# Supplied data start

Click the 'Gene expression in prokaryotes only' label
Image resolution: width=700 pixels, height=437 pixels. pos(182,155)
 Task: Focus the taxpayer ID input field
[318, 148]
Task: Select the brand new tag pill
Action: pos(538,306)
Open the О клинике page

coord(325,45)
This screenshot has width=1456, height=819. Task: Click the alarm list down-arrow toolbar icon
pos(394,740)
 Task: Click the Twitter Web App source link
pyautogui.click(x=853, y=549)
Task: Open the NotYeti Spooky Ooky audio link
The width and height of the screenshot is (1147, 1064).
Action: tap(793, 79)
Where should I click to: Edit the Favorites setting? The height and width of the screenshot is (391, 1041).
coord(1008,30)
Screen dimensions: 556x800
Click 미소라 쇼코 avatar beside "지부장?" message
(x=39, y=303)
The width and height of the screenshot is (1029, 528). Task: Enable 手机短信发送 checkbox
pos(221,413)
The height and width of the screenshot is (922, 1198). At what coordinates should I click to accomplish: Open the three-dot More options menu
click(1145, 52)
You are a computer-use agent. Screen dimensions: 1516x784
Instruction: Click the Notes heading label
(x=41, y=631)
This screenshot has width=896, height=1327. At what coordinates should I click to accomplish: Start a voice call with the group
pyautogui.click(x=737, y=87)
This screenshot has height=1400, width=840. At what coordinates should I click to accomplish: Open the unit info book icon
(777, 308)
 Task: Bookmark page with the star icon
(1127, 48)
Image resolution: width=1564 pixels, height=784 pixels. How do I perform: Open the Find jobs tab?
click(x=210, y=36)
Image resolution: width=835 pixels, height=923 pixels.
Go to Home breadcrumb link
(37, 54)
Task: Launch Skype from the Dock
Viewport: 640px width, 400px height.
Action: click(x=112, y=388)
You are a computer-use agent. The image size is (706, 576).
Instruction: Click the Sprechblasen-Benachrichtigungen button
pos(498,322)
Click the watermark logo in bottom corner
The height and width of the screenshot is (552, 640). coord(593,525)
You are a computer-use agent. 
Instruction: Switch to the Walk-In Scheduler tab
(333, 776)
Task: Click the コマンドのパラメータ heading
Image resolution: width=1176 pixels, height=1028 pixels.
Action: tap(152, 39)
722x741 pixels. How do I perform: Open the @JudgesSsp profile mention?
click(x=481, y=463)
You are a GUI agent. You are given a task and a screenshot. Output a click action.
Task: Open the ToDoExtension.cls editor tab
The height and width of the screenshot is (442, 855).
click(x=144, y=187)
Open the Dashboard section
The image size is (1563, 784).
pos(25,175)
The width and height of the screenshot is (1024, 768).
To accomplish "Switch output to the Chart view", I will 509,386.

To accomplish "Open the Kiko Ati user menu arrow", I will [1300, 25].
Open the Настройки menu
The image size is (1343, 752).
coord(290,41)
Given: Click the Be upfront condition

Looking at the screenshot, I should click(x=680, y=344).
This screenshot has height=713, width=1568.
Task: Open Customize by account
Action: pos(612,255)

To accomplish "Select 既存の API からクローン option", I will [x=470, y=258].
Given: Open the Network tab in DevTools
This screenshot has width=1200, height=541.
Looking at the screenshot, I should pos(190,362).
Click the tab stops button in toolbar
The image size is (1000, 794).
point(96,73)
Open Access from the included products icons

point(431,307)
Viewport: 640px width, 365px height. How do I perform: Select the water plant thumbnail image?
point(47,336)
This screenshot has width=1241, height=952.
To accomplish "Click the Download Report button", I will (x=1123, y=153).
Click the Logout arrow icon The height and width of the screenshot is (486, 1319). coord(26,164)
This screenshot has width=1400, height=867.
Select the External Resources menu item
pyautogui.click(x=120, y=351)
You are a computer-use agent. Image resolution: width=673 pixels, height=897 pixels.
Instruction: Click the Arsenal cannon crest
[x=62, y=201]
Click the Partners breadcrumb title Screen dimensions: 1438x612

# Supplied data end

What to produce: Reproduce every one of the records above verbatim, line for line.

Exercise output:
Click the 'Gene expression in prokaryotes only' label
Image resolution: width=700 pixels, height=437 pixels. pos(182,155)
 Task: Focus the taxpayer ID input field
[318, 148]
Task: Select the brand new tag pill
Action: pos(538,306)
Open the О клинике page

coord(325,45)
This screenshot has width=1456, height=819. Task: Click the alarm list down-arrow toolbar icon
pos(394,740)
 Task: Click the Twitter Web App source link
pyautogui.click(x=853, y=549)
Task: Open the NotYeti Spooky Ooky audio link
The width and height of the screenshot is (1147, 1064).
Action: tap(793, 79)
Where should I click to: Edit the Favorites setting? The height and width of the screenshot is (391, 1041).
coord(1008,30)
Screen dimensions: 556x800
Click 미소라 쇼코 avatar beside "지부장?" message
(x=39, y=303)
The width and height of the screenshot is (1029, 528). Task: Enable 手机短信发送 checkbox
pos(221,413)
The height and width of the screenshot is (922, 1198). At what coordinates should I click to accomplish: Open the three-dot More options menu
click(1145, 52)
You are a computer-use agent. Screen dimensions: 1516x784
Instruction: Click the Notes heading label
(x=41, y=631)
This screenshot has width=896, height=1327. At what coordinates should I click to accomplish: Start a voice call with the group
pyautogui.click(x=737, y=87)
This screenshot has height=1400, width=840. At what coordinates should I click to accomplish: Open the unit info book icon
(777, 308)
 Task: Bookmark page with the star icon
(1127, 48)
Image resolution: width=1564 pixels, height=784 pixels. How do I perform: Open the Find jobs tab?
click(x=210, y=36)
Image resolution: width=835 pixels, height=923 pixels.
Go to Home breadcrumb link
(37, 54)
Task: Launch Skype from the Dock
Viewport: 640px width, 400px height.
Action: click(x=112, y=388)
You are a computer-use agent. The image size is (706, 576).
Instruction: Click the Sprechblasen-Benachrichtigungen button
pos(498,322)
Click the watermark logo in bottom corner
The height and width of the screenshot is (552, 640). coord(593,525)
You are a computer-use agent. 
Instruction: Switch to the Walk-In Scheduler tab
(333, 776)
Task: Click the コマンドのパラメータ heading
Image resolution: width=1176 pixels, height=1028 pixels.
Action: tap(152, 39)
722x741 pixels. How do I perform: Open the @JudgesSsp profile mention?
click(x=481, y=463)
You are a GUI agent. You are given a task and a screenshot. Output a click action.
Task: Open the ToDoExtension.cls editor tab
The height and width of the screenshot is (442, 855).
click(x=144, y=187)
Open the Dashboard section
The image size is (1563, 784).
pos(25,175)
The width and height of the screenshot is (1024, 768).
To accomplish "Switch output to the Chart view", I will 509,386.

To accomplish "Open the Kiko Ati user menu arrow", I will [1300, 25].
Open the Настройки menu
The image size is (1343, 752).
coord(290,41)
Given: Click the Be upfront condition

Looking at the screenshot, I should click(x=680, y=344).
This screenshot has height=713, width=1568.
Task: Open Customize by account
Action: pos(612,255)

To accomplish "Select 既存の API からクローン option", I will [x=470, y=258].
Given: Open the Network tab in DevTools
This screenshot has width=1200, height=541.
Looking at the screenshot, I should pos(190,362).
Click the tab stops button in toolbar
The image size is (1000, 794).
point(96,73)
Open Access from the included products icons

point(431,307)
Viewport: 640px width, 365px height. How do I perform: Select the water plant thumbnail image?
point(47,336)
This screenshot has width=1241, height=952.
To accomplish "Click the Download Report button", I will (x=1123, y=153).
Click the Logout arrow icon The height and width of the screenshot is (486, 1319). coord(26,164)
This screenshot has width=1400, height=867.
Select the External Resources menu item
pyautogui.click(x=120, y=351)
You are a computer-use agent. Image resolution: width=673 pixels, height=897 pixels.
Instruction: Click the Arsenal cannon crest
[x=62, y=201]
Click the Partners breadcrumb title Screen dimensions: 1438x612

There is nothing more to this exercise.